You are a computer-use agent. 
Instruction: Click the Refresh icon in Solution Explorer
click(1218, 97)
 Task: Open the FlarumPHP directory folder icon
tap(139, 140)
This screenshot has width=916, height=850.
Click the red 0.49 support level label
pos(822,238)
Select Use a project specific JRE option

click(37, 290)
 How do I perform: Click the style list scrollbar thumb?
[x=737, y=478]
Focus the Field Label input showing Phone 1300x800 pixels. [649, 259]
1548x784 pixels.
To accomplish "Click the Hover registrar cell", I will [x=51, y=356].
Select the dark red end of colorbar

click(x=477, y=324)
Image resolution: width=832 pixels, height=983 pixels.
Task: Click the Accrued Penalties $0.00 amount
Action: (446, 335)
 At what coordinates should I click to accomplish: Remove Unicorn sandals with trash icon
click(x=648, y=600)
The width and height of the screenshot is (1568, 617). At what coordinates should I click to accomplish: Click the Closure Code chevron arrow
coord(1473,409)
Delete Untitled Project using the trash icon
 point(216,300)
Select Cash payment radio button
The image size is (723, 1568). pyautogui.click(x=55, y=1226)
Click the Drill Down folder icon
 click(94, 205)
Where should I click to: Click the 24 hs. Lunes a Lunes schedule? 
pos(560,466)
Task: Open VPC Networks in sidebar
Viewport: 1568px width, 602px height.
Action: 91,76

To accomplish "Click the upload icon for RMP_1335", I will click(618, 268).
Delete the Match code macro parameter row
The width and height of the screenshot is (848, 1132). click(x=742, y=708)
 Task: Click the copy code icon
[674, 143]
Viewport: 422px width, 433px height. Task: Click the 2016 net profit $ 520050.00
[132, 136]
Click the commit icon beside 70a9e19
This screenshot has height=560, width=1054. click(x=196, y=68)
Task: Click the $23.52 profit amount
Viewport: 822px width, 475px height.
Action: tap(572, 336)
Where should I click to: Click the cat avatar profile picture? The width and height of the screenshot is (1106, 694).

_WHAT YOU NEED TO DO_
Give back all of the data above without any alteration.

_RESULT OF THIS TASK_
You are a computer-use agent. 
Instruction: Click the Refresh icon in Solution Explorer
click(1218, 97)
 Task: Open the FlarumPHP directory folder icon
tap(139, 140)
This screenshot has width=916, height=850.
Click the red 0.49 support level label
pos(822,238)
Select Use a project specific JRE option

click(37, 290)
 How do I perform: Click the style list scrollbar thumb?
[x=737, y=478]
Focus the Field Label input showing Phone 1300x800 pixels. [649, 259]
1548x784 pixels.
To accomplish "Click the Hover registrar cell", I will [x=51, y=356].
Select the dark red end of colorbar

click(x=477, y=324)
Image resolution: width=832 pixels, height=983 pixels.
Task: Click the Accrued Penalties $0.00 amount
Action: (446, 335)
 At what coordinates should I click to accomplish: Remove Unicorn sandals with trash icon
click(x=648, y=600)
The width and height of the screenshot is (1568, 617). At what coordinates should I click to accomplish: Click the Closure Code chevron arrow
coord(1473,409)
Delete Untitled Project using the trash icon
 point(216,300)
Select Cash payment radio button
The image size is (723, 1568). pyautogui.click(x=55, y=1226)
Click the Drill Down folder icon
 click(94, 205)
Where should I click to: Click the 24 hs. Lunes a Lunes schedule? 
pos(560,466)
Task: Open VPC Networks in sidebar
Viewport: 1568px width, 602px height.
Action: 91,76

To accomplish "Click the upload icon for RMP_1335", I will click(618, 268).
Delete the Match code macro parameter row
The width and height of the screenshot is (848, 1132). click(x=742, y=708)
 Task: Click the copy code icon
[674, 143]
Viewport: 422px width, 433px height. Task: Click the 2016 net profit $ 520050.00
[132, 136]
Click the commit icon beside 70a9e19
This screenshot has height=560, width=1054. click(x=196, y=68)
Task: Click the $23.52 profit amount
Viewport: 822px width, 475px height.
Action: tap(572, 336)
Where should I click to: Click the cat avatar profile picture? The width and height of the screenshot is (1106, 694).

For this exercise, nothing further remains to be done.